Rows from a dataset:

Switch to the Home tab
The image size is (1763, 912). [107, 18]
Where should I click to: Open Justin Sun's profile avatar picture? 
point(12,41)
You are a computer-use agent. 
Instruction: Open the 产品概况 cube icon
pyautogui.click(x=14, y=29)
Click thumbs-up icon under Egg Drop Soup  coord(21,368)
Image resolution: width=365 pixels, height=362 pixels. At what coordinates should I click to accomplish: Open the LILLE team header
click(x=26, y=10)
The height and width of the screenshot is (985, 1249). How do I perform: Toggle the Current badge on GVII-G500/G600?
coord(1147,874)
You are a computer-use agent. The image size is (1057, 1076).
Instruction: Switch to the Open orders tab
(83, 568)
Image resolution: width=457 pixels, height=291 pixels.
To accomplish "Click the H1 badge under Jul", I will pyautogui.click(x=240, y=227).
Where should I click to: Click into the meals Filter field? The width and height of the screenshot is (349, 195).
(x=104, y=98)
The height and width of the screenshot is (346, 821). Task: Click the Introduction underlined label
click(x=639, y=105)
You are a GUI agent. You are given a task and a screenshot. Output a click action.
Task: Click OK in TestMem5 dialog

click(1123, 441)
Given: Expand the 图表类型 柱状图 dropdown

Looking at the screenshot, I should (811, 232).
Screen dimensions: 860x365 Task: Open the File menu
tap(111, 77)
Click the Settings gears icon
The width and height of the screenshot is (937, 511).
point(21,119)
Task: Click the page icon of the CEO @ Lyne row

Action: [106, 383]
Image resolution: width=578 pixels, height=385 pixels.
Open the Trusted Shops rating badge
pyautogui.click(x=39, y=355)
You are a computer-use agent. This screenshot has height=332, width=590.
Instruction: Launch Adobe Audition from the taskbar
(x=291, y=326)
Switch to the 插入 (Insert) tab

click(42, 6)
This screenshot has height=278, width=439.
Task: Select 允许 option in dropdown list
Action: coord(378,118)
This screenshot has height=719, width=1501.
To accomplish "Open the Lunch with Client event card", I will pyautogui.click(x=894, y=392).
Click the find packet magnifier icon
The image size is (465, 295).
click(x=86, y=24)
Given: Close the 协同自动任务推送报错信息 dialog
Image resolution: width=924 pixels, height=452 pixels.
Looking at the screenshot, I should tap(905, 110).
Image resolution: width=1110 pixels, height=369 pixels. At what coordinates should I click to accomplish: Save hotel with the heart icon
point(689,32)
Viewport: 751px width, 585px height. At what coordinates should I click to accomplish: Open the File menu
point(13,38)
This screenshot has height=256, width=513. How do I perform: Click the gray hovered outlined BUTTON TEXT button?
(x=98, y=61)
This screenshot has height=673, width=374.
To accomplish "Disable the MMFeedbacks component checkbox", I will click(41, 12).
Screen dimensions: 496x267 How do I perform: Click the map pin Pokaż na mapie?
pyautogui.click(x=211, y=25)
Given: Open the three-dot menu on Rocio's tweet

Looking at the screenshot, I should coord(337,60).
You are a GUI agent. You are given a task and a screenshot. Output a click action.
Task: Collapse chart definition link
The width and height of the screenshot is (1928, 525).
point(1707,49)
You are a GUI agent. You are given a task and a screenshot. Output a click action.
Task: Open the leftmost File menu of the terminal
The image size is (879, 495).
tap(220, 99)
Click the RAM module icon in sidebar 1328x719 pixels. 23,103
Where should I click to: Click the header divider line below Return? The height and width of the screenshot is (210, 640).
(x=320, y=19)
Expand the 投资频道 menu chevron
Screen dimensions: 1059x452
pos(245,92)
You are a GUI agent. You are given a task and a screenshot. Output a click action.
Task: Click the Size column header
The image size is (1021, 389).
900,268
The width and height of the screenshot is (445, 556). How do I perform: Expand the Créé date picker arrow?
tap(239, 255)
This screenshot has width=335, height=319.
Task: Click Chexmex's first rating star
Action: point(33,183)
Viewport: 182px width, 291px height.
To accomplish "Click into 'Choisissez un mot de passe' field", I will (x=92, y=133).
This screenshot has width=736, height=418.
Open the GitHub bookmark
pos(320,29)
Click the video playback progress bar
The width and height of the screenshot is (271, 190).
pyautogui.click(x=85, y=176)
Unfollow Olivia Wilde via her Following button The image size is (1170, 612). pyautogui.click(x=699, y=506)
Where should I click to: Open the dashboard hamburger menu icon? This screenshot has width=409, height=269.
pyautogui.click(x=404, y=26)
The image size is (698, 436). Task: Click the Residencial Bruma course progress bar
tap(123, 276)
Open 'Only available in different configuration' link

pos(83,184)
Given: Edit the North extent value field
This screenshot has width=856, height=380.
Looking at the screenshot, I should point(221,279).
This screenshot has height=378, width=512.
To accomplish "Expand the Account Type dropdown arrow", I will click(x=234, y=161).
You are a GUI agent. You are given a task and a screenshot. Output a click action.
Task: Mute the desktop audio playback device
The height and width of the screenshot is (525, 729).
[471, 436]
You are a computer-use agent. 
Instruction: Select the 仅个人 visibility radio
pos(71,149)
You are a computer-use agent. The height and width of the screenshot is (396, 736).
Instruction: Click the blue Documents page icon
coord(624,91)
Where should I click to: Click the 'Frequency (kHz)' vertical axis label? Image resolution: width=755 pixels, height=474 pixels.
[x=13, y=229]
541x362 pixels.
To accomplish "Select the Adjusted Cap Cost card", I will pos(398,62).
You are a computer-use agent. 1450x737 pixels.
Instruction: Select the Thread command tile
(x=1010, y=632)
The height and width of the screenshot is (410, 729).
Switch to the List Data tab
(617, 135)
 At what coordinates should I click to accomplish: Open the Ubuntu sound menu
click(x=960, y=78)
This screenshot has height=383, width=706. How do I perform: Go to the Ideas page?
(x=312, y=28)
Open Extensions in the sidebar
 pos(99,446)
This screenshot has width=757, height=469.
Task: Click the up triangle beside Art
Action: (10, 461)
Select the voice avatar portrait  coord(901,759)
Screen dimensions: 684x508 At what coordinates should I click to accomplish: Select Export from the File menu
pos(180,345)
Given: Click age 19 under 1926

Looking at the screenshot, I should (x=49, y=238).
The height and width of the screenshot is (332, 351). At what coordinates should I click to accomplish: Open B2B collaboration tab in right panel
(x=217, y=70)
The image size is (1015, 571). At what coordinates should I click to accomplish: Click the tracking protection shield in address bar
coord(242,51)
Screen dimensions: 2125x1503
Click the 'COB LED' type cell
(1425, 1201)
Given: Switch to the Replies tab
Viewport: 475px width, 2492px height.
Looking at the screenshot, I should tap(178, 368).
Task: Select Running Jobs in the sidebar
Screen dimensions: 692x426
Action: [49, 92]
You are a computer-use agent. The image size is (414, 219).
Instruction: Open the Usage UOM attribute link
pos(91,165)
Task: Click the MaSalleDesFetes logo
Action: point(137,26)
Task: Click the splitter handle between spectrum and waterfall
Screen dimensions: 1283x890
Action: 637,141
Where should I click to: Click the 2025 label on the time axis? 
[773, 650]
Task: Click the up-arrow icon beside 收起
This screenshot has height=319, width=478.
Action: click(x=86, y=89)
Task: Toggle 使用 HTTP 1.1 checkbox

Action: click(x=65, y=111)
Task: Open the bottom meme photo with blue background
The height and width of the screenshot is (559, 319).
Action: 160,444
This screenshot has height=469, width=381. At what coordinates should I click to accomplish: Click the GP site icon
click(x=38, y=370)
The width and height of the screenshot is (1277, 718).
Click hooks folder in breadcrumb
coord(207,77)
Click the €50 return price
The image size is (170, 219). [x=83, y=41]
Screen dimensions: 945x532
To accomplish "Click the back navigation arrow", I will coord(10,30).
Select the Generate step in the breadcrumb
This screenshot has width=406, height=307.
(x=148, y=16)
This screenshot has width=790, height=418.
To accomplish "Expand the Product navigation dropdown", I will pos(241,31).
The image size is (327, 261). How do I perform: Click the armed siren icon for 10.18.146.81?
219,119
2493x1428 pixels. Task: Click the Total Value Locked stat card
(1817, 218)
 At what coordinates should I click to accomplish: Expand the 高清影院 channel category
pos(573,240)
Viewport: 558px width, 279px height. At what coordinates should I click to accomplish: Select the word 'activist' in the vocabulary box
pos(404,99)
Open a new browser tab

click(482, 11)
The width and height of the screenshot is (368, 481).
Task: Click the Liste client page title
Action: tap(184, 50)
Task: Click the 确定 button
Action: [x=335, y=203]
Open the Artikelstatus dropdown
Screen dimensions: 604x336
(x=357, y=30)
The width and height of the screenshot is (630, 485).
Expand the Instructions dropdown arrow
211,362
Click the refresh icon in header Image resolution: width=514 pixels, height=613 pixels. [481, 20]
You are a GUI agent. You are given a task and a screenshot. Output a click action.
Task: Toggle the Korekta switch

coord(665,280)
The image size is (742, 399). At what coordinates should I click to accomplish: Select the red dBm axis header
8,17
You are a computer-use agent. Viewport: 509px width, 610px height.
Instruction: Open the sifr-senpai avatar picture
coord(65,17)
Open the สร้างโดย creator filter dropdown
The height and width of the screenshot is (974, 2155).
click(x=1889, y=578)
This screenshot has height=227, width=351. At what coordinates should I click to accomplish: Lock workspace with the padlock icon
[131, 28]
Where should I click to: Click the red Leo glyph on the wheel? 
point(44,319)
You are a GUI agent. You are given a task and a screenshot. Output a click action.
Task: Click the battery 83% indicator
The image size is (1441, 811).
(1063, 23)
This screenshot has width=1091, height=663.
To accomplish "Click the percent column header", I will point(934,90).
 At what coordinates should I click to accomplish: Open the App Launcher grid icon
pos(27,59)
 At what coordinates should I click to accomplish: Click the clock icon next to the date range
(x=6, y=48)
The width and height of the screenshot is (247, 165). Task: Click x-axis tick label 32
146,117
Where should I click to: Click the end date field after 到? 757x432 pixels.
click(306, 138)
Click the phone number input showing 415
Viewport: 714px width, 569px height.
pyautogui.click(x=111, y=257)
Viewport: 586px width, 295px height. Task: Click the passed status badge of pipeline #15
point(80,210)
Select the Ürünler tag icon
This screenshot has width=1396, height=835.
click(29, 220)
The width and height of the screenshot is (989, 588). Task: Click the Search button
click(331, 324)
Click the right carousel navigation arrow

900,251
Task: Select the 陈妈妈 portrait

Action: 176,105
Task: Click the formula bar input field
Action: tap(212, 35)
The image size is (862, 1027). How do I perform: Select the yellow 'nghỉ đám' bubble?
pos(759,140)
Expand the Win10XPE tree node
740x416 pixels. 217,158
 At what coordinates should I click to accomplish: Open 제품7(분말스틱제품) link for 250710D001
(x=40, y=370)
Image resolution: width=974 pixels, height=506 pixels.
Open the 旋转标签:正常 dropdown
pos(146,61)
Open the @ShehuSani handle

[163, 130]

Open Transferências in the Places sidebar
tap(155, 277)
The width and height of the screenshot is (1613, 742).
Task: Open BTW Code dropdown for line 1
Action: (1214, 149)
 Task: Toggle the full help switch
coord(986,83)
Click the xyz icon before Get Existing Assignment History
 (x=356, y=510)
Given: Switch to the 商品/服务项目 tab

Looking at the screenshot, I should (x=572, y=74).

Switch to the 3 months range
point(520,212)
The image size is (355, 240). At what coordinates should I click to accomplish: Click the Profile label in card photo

Given instruction: Can you format everything from the line containing "Given: Switch to the Replies tab" down to the line containing "pos(573,240)", both included, as a JSON list of strings with one string per line and blank lines skipped?

Written reply:
[
  "Given: Switch to the Replies tab",
  "Viewport: 475px width, 2492px height.",
  "Looking at the screenshot, I should tap(178, 368).",
  "Task: Select Running Jobs in the sidebar",
  "Screen dimensions: 692x426",
  "Action: [49, 92]",
  "You are a computer-use agent. The image size is (414, 219).",
  "Instruction: Open the Usage UOM attribute link",
  "pos(91,165)",
  "Task: Click the MaSalleDesFetes logo",
  "Action: point(137,26)",
  "Task: Click the splitter handle between spectrum and waterfall",
  "Screen dimensions: 1283x890",
  "Action: 637,141",
  "Where should I click to: Click the 2025 label on the time axis? ",
  "[773, 650]",
  "Task: Click the up-arrow icon beside 收起",
  "This screenshot has height=319, width=478.",
  "Action: click(x=86, y=89)",
  "Task: Toggle 使用 HTTP 1.1 checkbox",
  "Action: click(x=65, y=111)",
  "Task: Open the bottom meme photo with blue background",
  "The height and width of the screenshot is (559, 319).",
  "Action: 160,444",
  "This screenshot has height=469, width=381. At what coordinates should I click to accomplish: Click the GP site icon",
  "click(x=38, y=370)",
  "The width and height of the screenshot is (1277, 718).",
  "Click hooks folder in breadcrumb",
  "coord(207,77)",
  "Click the €50 return price",
  "The image size is (170, 219). [x=83, y=41]",
  "Screen dimensions: 945x532",
  "To accomplish \"Click the back navigation arrow\", I will coord(10,30).",
  "Select the Generate step in the breadcrumb",
  "This screenshot has width=406, height=307.",
  "(x=148, y=16)",
  "This screenshot has width=790, height=418.",
  "To accomplish \"Expand the Product navigation dropdown\", I will pos(241,31).",
  "The image size is (327, 261). How do I perform: Click the armed siren icon for 10.18.146.81?",
  "219,119",
  "2493x1428 pixels. Task: Click the Total Value Locked stat card",
  "(1817, 218)",
  " At what coordinates should I click to accomplish: Expand the 高清影院 channel category",
  "pos(573,240)"
]